**ЗАПРОС A:** Чей перевод, согласно исходному отрывку, полон бессмыслиц после редактуры?

**ИСХОДНЫЙ ОТРЫВОК:**

И так далее вплоть до мелочей. Нам не хотелось бы исправлять розановские синонимный при норме «синонимичный», Афродизский при принятом «Афродизийский» и даже Спевзипп и Эвдокс – написания, несущие с собой дух классического образования 19-го века с его ориентацией на немецких учителей. Мы исправили бы только опечатки, которых оказалось на удивление мало. Классическая филология в России была хорошо поставлена. Переводческие ошибки, тоже очень немногочисленные, можно было бы оставить без исправления; читатель, несомненно с новейшими переводами в руках, сам заметит их. Они показательны, обнаруживают то, что не берет русский ум, и никогда не имеют характера тех бессмыслиц, которыми полон вымученный после редактуры перевод Кубицкого. Розанов мягко снимает путаницу, противоречия, и когда самостоятельно додумывает (его примечания непосредственно примыкают к книге «О понимании»), то входит в проблематику, которая была центральной и для Аристотеля, как тожество основ сущего и мышления, как значение целости и единства. В строку 1016b 20 (кн. V, гл. 6, § 12 начало) советского перевода без нужды добавлено в квадратных скобках «пояснение», заставляющее думать, будто с единого начинается только познание целого рода вещей. На самом деле конечно для Аристотеля с единого начинается познание каждой вещи без исключения. Вот случай, когда ошибиться для Розанова в его сотрудничестве со своим автором было бы совершенно невозможно. К правильному переводу «начало познаваемого в каждой [вещи] и есть единое» он дает безупречное примечание: «О вещи мы прежде всего познаем то, что она едина, то есть что существует сама по себе среди многих других вещей».

Органическая природа и ее развитие – постоянный фон мысли Розанова, не любителя конструкций. Недаром он узнает в античности родное. «Сосредоточив мысль свою на процессе, генезисе, Гераклит, желая выразить его сущность, говорил, что она состоит из некоторого бытия и небытия той вещи, которая через процесс происходит: пока образуется вещь, она еще не существует, но в то же время и не отсутствует вовсе, то есть она и есть и ее нет». Правоту Гераклита, в данном случае свою собственную, Розанов не отдаст даже «могущественному уму» Аристотеля, едва ли превзойденному «по силе проникающего внимания и по способности образовывать понятия, которые могли бы покрыть действительность». Аристотель конечно не мог ошибиться в суждении и в оценке, таково было удивительное устройство его способностей. Но он не всегда видел и не должен был сразу видеть все стороны вещей. Поэтому возражение Аристотеля о невозможности одновременно быть и не быть не означает его спора с Гераклитом и направлено только против формы высказывания. Здравая мысль для Розанова едина, позитивность Аристотеля несомненна.

**ПРЕДОСТАВЛЕННЫЕ ДАННЫЕ:**
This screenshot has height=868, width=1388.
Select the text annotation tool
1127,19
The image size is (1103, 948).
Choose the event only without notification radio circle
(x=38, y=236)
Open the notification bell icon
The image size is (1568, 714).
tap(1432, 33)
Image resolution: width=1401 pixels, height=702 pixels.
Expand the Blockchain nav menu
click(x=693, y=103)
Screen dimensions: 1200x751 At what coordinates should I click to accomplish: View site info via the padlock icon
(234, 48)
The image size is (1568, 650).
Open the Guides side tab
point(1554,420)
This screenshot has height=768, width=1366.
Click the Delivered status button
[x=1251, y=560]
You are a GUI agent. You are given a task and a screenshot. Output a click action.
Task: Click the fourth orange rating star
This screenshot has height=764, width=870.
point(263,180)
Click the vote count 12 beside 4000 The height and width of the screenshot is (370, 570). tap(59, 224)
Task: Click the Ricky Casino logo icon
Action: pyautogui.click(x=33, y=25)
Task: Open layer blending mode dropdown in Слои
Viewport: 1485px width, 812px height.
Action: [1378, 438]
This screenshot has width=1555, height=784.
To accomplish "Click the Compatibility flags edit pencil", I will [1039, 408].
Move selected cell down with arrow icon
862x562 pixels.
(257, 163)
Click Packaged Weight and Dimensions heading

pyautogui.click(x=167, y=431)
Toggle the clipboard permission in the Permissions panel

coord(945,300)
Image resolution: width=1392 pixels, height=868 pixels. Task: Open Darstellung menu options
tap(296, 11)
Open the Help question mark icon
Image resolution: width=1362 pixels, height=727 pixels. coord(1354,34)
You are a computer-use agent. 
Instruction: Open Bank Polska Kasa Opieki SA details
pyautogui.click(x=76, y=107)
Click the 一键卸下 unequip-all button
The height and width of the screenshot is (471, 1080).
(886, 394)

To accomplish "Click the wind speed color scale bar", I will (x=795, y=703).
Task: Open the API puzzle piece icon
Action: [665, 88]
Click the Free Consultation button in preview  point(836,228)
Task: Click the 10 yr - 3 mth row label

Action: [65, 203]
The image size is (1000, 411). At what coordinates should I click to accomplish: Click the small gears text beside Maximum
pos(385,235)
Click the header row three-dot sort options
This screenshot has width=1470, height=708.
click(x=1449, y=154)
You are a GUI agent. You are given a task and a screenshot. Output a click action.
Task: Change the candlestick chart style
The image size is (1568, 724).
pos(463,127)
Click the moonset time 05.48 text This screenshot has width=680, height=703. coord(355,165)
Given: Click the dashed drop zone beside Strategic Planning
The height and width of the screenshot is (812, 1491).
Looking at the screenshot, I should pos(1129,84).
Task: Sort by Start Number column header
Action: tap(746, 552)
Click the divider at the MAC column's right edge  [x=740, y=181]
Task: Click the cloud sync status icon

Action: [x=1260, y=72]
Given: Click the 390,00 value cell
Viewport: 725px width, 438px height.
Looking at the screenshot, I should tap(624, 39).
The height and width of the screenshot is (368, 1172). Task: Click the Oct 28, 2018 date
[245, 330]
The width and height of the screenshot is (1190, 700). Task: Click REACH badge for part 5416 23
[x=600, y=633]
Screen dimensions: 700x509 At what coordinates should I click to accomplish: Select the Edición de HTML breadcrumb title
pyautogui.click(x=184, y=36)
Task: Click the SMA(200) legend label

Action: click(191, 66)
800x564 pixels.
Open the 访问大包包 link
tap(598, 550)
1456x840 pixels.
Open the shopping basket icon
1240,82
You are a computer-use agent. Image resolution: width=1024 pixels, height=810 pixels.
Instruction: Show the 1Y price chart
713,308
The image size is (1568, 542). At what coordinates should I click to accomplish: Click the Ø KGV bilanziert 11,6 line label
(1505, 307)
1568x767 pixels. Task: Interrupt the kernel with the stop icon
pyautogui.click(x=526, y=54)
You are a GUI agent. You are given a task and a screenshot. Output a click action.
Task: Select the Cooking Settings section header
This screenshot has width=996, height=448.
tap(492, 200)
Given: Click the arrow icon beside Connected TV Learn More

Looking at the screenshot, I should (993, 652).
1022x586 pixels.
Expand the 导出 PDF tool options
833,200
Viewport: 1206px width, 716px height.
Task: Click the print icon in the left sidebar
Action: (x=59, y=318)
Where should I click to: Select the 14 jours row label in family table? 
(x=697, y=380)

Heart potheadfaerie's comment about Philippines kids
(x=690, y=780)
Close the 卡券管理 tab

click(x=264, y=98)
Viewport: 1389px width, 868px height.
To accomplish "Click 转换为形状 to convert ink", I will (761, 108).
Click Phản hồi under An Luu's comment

**ЗАПРОС B:** Перепишите без изменений строки из предоставленных данных, начиная со строки, содержащей «1456x840 pixels.», и заканчивая строкой, содержащей «pyautogui.click(x=526, y=54)», включая обе.

**ПОЛНЫЙ ОТВЕТ A:** Перевод Кубицкого.

**ПОЛНЫЙ ОТВЕТ B:**
1456x840 pixels.
Open the shopping basket icon
1240,82
You are a computer-use agent. Image resolution: width=1024 pixels, height=810 pixels.
Instruction: Show the 1Y price chart
713,308
The image size is (1568, 542). At what coordinates should I click to accomplish: Click the Ø KGV bilanziert 11,6 line label
(1505, 307)
1568x767 pixels. Task: Interrupt the kernel with the stop icon
pyautogui.click(x=526, y=54)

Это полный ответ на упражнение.